Мама недолюбливала Тосканини, отчасти по моей вине, считала, что я слишком скромен в его присутствии, и когда мы играли Бетховена, через пару дней после гибели телефона, она распекала меня, что я раболепствую; наверно, боялась, что, находясь в его мощном силовом поле, я потеряю собственную индивидуальность. Но, скорее всего, он просто не дотягивал, по ее стандартам, до великого человека, а так как стандарты у нее были заоблачные, ему действительно было до них далеко. Он не смог держать себя в руках, чем заслужил ее презрение, а не одобрение, и она отнесла эту выходку на счет его крестьянского — а не средиземноморского — происхождения. Тосканини и вправду порой вел себя мелочно. Спустя годы, в июне 1946 года, я стал тому свидетелем. Многие музыканты, в том числе и я, тогда съехались в Милан, чтобы, давая концерты, собрать деньги на восстановление “Ла-Скала”. После все отправились на ужин, устроенный дочерью Тосканини, графиней де Кастельбарко. За столом разговор, конечно, зашел о дирижерах, и Тосканини всех своих коллег, одного за другим, втаптывал в грязь, а весь стол в ответ на его злые замечания только заискивающе поддакивал. Когда был низложен пятнадцатый дирижер, я не сдержался и сказал:

— Но, маэстро, вы же не можете отрицать бесспорных достоинств Бруно Вальтера.

— Бруно Вальтер?
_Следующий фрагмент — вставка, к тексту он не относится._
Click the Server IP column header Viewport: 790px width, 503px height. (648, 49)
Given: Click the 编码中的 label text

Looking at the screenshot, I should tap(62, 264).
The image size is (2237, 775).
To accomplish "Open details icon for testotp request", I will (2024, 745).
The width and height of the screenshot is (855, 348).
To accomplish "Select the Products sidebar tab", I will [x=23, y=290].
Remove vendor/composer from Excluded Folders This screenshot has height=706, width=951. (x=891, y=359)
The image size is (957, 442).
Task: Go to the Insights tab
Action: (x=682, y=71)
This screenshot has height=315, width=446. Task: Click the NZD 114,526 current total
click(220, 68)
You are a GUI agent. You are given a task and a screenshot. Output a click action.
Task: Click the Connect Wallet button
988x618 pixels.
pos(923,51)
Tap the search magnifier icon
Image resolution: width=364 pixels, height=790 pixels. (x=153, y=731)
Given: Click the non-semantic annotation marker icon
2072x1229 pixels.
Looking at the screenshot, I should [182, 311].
Дурень сентиментальный! — так же лихо растоптал он шестнадцатого.

В Нью-Йорке мы всегда останавливались в отеле “Ансония” в начале Бродвея, где к музыкантам уже привыкли, и на их занятия никто не жаловался. Помимо спален, здесь были кухня и гостиная, причем за весьма умеренную плату, — мы вряд ли нашли бы подобное на Пятой или Парк-авеню. Мы приходили и уходили когда вздумается, наняли в качестве поварихи пышную добросердечную негритянку, приглашали на ужин друзей и знакомых, в том числе черного певца Роланда Хейса и Олина Даунза, музыкального критика “Нью-Йорк таймс”. Эрманы приходили к нам, если успевали застать нас в Нью-Йорке, но и круг местных знакомых тоже разрастался. Пока мы еще не начали ездить по США всей семьей, в Нью-Йорке мы с папой останавливались у доктора и миссис Гарбет. Я помню, сколько материнской ласки подарила мне Рейчел Гарбет, особенно один случай в 1931 году, когда из-за легкого недомогания под угрозой срыва оказался концерт, где я играл Сонату Франка, а Тосканини должен был присутствовать в зале. Миссис Гарбет и отец нянчились со мной круглые сутки, и в концертный зал меня доставили относительно здоровым.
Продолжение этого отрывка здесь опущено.